Nuevo Culture

Mexico’s President Says He Won’t Accept Any Deportations from Texas

Mexican President Andrés Manuel López Obrador criticized a Texas law that would give the state the power to arrest anyone suspected of illegally crossing the border from Mexico into the state of Texas. 

The law is not currently in effect – and it was only technically so for a few hours on Wednesday (March 20) after the Supreme Court cleared the way for Texas to enforce it. However, only a few hours later a three-judge panel of the 5th U.S. Circuit Court of Appeals issued an order that put on hold. As it stands now, immigration isn’t a state matter, but a federal one, meaning Texas doesn’t have the power to deport anyone unilaterally.

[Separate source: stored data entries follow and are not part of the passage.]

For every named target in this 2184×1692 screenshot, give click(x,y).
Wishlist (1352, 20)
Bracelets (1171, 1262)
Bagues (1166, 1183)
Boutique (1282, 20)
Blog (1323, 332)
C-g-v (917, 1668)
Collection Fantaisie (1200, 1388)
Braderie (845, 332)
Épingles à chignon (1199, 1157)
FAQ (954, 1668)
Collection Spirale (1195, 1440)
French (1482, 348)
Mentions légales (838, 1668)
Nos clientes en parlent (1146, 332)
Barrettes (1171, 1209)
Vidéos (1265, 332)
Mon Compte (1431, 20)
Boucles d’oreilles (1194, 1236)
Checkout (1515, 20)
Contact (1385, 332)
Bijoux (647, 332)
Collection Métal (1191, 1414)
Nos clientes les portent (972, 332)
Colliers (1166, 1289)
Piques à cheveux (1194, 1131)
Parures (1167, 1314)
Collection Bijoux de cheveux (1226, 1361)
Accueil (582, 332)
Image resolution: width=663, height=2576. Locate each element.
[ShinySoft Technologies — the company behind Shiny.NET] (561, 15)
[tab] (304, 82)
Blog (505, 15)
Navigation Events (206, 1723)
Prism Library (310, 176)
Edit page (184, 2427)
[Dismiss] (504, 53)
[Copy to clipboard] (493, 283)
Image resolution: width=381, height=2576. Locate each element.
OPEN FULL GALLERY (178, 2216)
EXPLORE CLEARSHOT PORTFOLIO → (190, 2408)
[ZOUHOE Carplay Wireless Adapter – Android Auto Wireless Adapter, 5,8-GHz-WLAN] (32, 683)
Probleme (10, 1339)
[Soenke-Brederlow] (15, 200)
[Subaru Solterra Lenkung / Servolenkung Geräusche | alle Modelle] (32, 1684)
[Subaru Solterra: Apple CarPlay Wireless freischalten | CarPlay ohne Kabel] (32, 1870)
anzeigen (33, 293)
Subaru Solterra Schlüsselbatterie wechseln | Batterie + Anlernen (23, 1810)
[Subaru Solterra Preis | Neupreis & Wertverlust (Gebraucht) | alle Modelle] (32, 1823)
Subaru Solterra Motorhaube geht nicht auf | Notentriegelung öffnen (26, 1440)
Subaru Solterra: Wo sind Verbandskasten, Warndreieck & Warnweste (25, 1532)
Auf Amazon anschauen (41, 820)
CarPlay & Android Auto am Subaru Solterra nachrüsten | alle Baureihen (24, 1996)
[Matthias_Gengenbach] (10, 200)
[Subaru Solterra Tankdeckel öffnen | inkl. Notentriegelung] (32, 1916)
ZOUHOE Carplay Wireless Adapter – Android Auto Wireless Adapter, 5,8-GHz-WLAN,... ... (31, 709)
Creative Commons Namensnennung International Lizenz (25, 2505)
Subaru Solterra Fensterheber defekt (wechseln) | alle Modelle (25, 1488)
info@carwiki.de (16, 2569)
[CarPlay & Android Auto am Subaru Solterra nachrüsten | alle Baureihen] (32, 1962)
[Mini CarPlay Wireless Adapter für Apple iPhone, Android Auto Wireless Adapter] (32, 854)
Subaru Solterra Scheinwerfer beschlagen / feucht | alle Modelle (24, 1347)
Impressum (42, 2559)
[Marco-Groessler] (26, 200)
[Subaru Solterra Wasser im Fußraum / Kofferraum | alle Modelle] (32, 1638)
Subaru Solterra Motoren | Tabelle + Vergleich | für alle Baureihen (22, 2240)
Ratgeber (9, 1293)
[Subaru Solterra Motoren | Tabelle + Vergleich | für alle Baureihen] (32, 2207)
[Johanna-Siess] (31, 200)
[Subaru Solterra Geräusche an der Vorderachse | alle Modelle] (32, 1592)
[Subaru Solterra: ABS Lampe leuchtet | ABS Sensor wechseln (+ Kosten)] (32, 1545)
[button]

López Obrador was very clear that Mexico wouldn’t accept deportations from Texas, though he didn’t give any details on how that would look. “Of course, we are against this draconian law completely opposite and contrary to human rights,” he said. He also called the law “anti-Christian, unjust, violating precepts, norms, human coexistence, not only international law but even violating the Bible.”

The Mexican President said that, for now, Mexico will wait until the matter of Senate Bill 4 (SB4) is settled in the United States before his government could give an official response on how they would proceed. But he was clear that Mexico could not sit idly by if the law did end up coming into effect. 

“We are not going to stand by and do nothing, that is the answer.” 

López Obrador said all of this during his daily address from the National Palace in Mexico City. He will surely be asked about the law again, once the 5th U.S. Circuit Court of Appeals finally decides whether Texas has the power to deport migrants or whether immigration matters remain federal matters, as they have always been.